Testo riportato:

# # # # #

Nella suddetta nota il Ministero espone che la chiusura dell’Ambasciata italiana in Santo Domingo rientra in un più ampio piano di riorganizzazione generale della rete diplomatica italiana, da ascriversi nell’ambito del necessario adempimento agli obblighi dettati dal D.L. del 06/07/2102 n. 95 – convertito il L. 07/08/2012 n. 135 pubblicato in G.U.R.I. del 14/08/2012, consistente nella chiusura di 35 sedi secondo un programma contenuto nel Decreto interministeriale n. 1132 del 19 giugno 2014 tra MAECI e MEF.
Ad avviso del Ministero sono destituite di ogni fondamento le censure delle ricorrenti in ordine ad un mancato risparmio derivante dalla chiusura dell’Ambasciata italiana in Santo Domingo, atteso che dalla riduzione delle sedi diplomatiche italiane (tra cui quella oggetto del ricorso) lo Stato avrebbe tratto un beneficio economico la cui consistenza era stata anche certificata dalla Corte dei Conti e dal MEF ed il cui avallo parlamentare era stato altresì espresso in un parere favorevole della III Commissione (Affari Esteri e Comunitari).
Si ribadisce la natura di atto politico o comunque di alta amministrazione del DPR impugnato, motivo per il quale l’obbligo di motivazione dell’atto di specie deve ritenersi “attenuato”, e la comunicazione alle istanti deve ritenersi un atto rispondente a spirito di trasparenza del Ministero, piuttosto che un accoglimento della loro richiesta di accesso.
Nella suddetta relazione si formulavano, altresì, dubbi in ordine alla legittimazione delle Associazioni ricorrenti a proporre il ricorso, atteso che “CASA DE ITALIA INC.” non avrebbe prodotto il proprio statuto o l’atto costitutivo da cui poter verificare la sussistenza di requisiti di rappresentatività o stabilità, mentre per il "COMITÉ AD HOC PER LA NON CHIUSURA DELL’AMBASCIATA D’ITALIA IN SANTO DOMINGO" movimento nato in occasione, e con il solo scopo di ostacolare una specifica iniziativa, mancherebbe il requisito dello stabile collegamento con il territorio da cui promana l’interesse diffuso di una popolazione nel suo complesso.
Si conclude precisando che il terreno su cui sorge l’Ambasciata d’Italia non è quello donato – con condizione d’uso- allo Stato italiano nel 1949 dal sig. Angiolino Vicini. Tale terreno, infatti, fu oggetto di esproprio da parte della dittatura Truijillo, e i terreni successivamente appresi dall’Italia (un primo concesso dallo Stato dominicano a titolo di permuta per quello espropriato, un secondo e un terzo acquistati dallo Stato italiano) non coincidono con quello citato dalle ricorrente, né vi grava alcuna condizione.

# # # # #

Righe del dataset
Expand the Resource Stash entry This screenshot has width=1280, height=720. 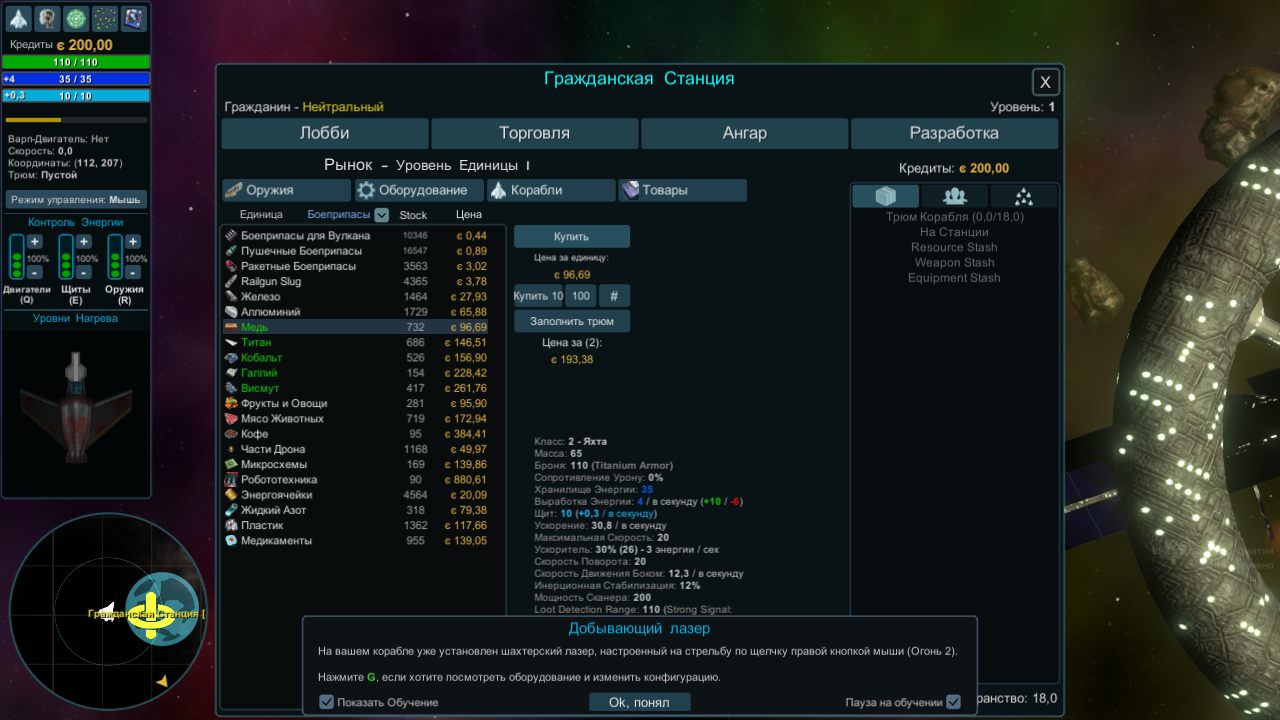[953, 247]
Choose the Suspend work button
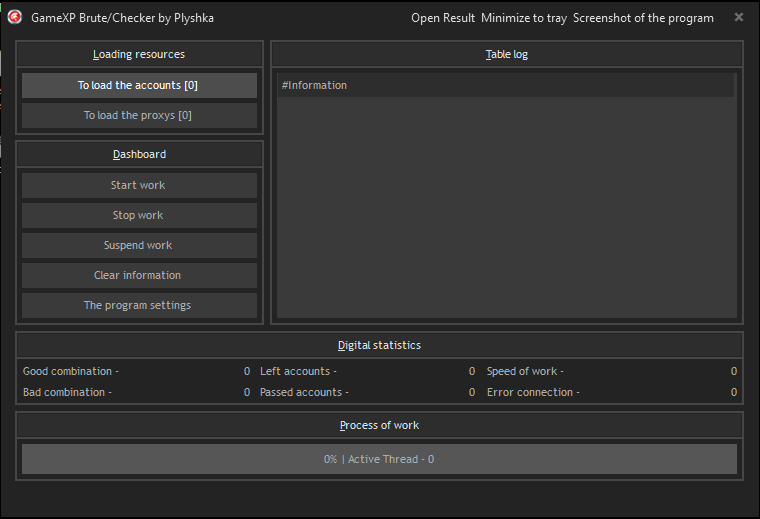 point(139,245)
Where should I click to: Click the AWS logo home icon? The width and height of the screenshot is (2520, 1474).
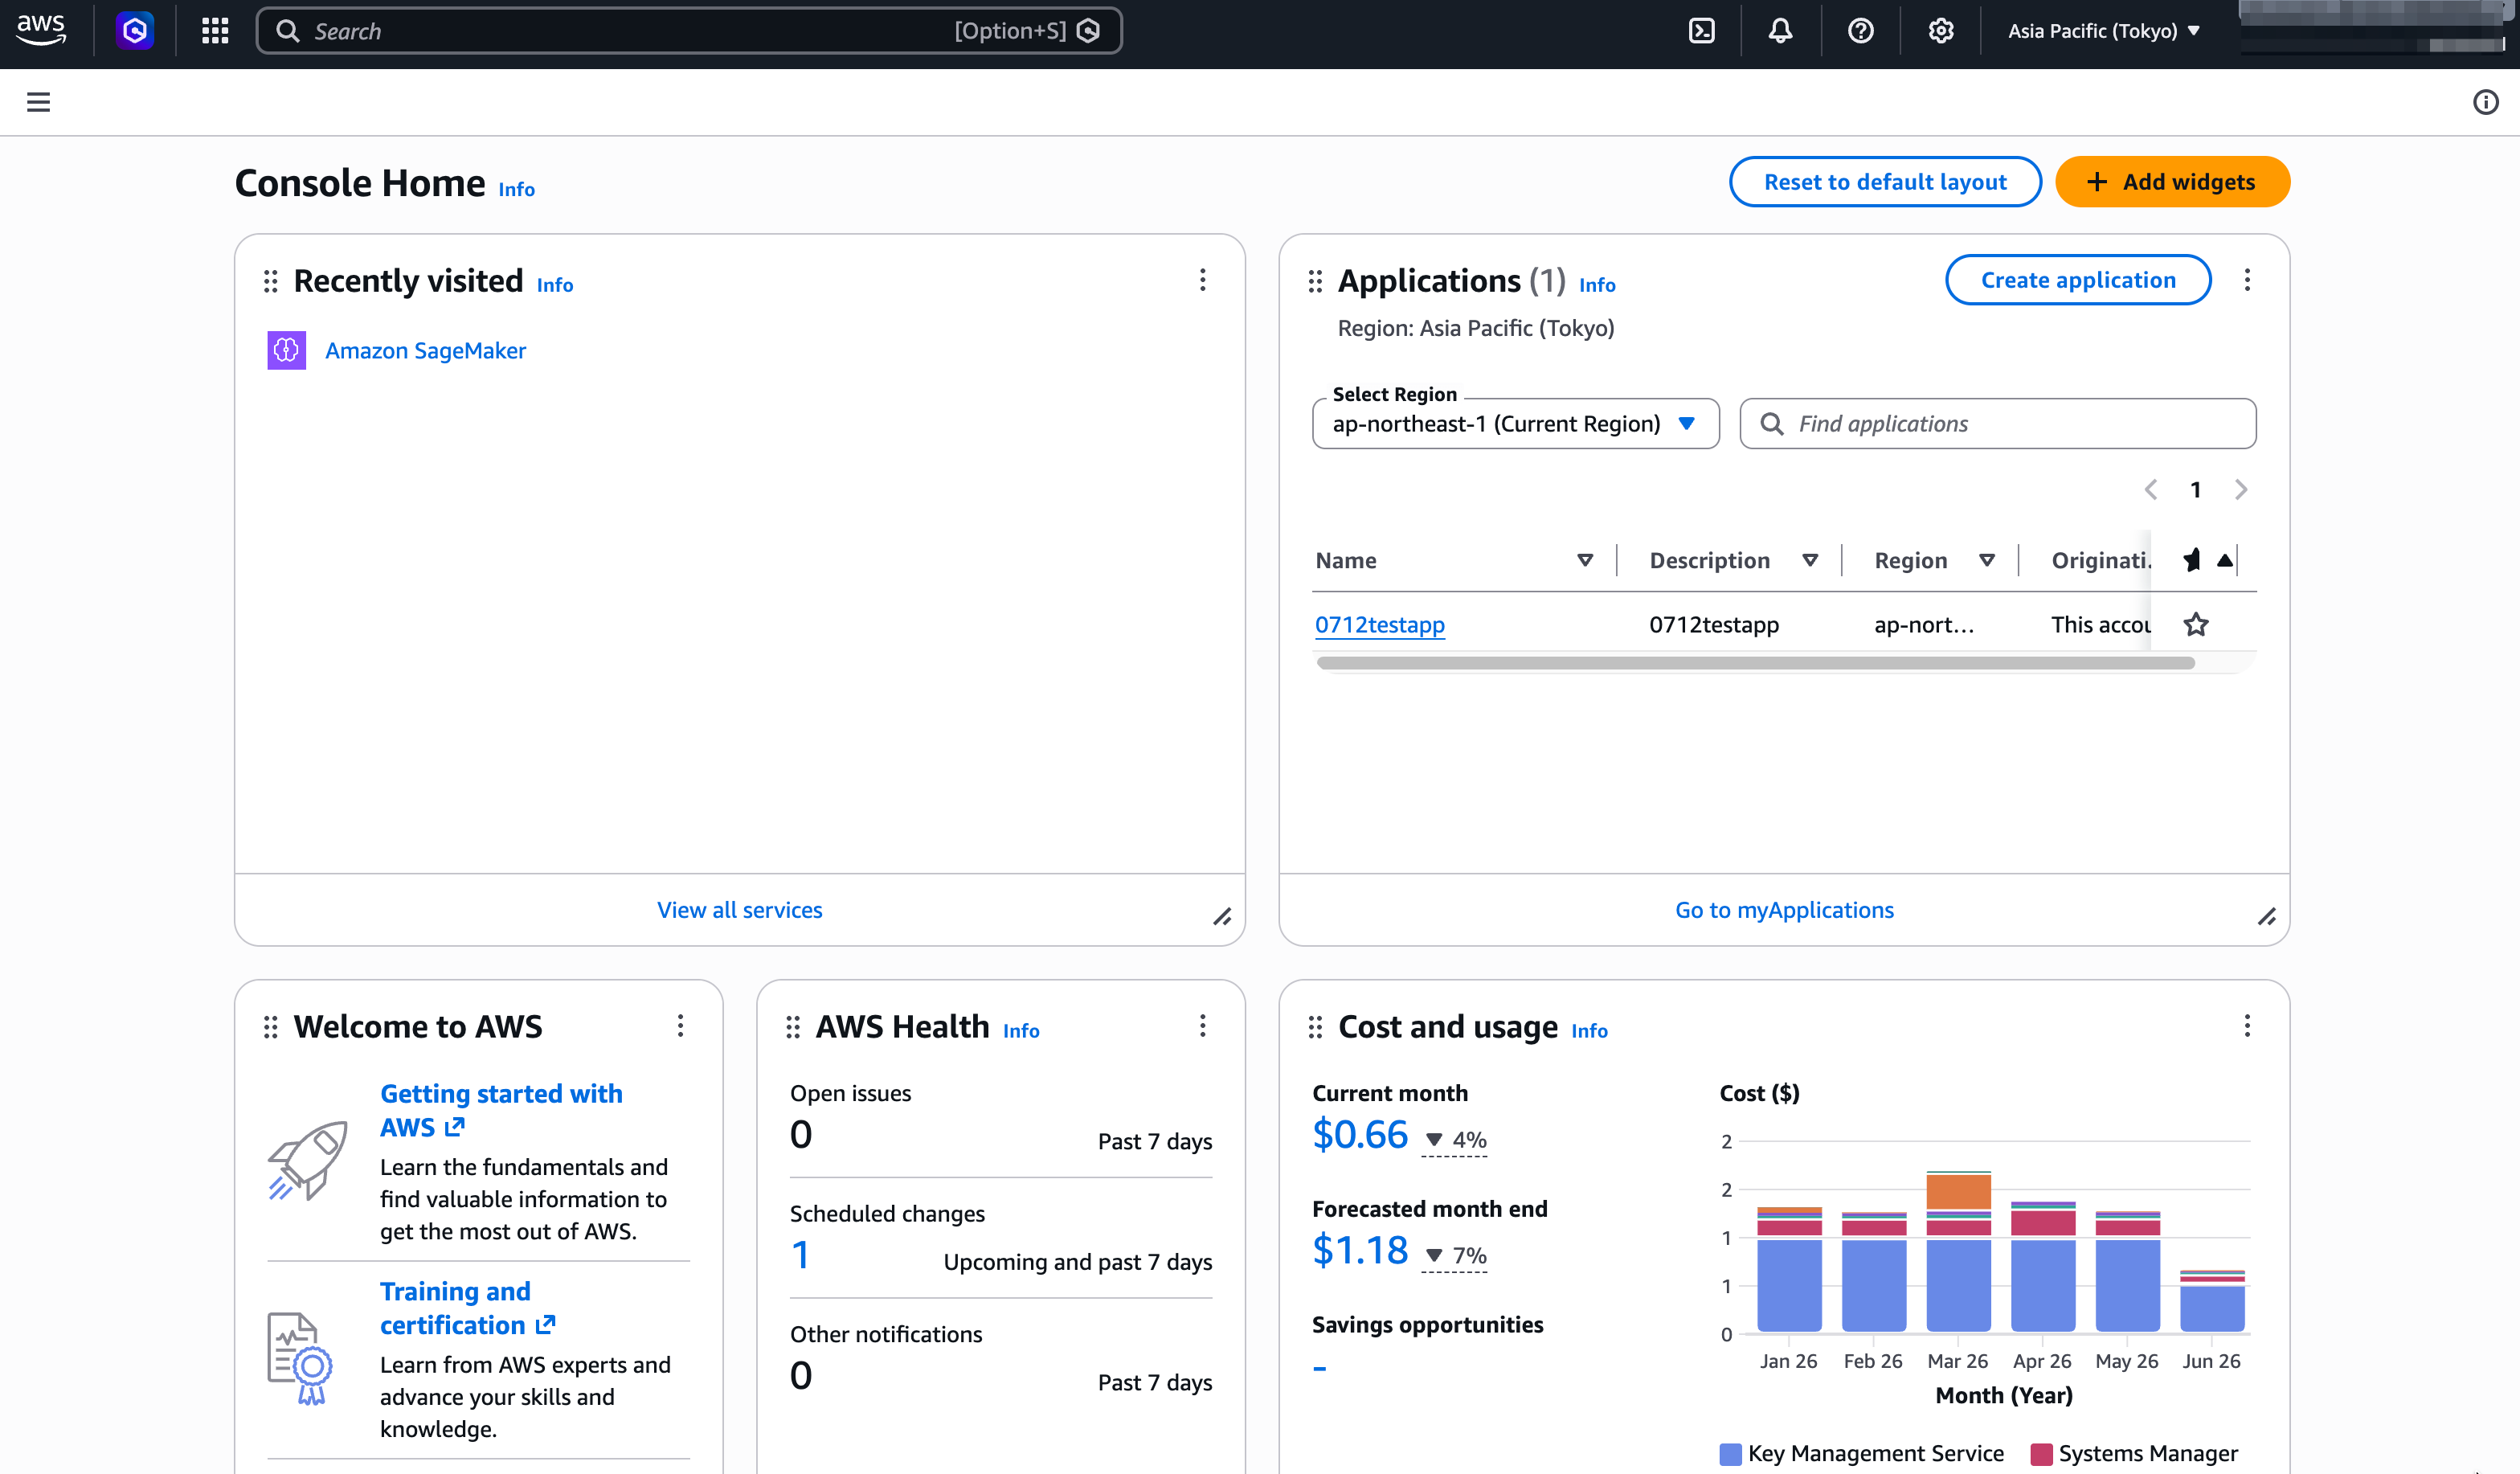click(x=41, y=30)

# # # # #

Compiti dell'esercizio:
A: Rispondi alle seguenti domande sul testo relativo all'Ambasciata di Santo Domingo:
(i) Quante sedi prevede di chiudere il programma di riorganizzazione?
(ii) Quali organi avrebbero certificato il beneficio economico per lo Stato?
(iii) In quale anno il sig. Angiolino Vicini donò il terreno allo Stato italiano?
B: Traduci in inglese questa frase del testo relativo all'Ambasciata di Santo Domingo: "Si conclude precisando che il terreno su cui sorge l’Ambasciata d’Italia non è quello donato – con condizione d’uso- allo Stato italiano nel 1949 dal sig. Angiolino Vicini."
C: Riassumi in due frasi il testo relativo all'Ambasciata di Santo Domingo.
L'elenco non ha alcun ruolo in questo lavoro.

Risultati per compito:
A:
(i) 35 sedi.
(ii) La Corte dei Conti e il MEF.
(iii) Nel 1949.

B: It concludes by specifying that the land on which the Italian Embassy stands is not the land donated, with a condition of use, to the Italian State in 1949 by Mr. Angiolino Vicini.

C: Secondo il Ministero, la chiusura dell'Ambasciata italiana a Santo Domingo rientra in un più ampio piano di riorganizzazione della rete diplomatica, che prevede la chiusura di 35 sedi e da cui lo Stato avrebbe tratto un beneficio economico certificato dalla Corte dei Conti e dal MEF. Vengono inoltre sollevati dubbi sulla legittimazione delle associazioni ricorrenti, e si precisa che il terreno su cui sorge l'Ambasciata non è quello donato con condizione d'uso nel 1949.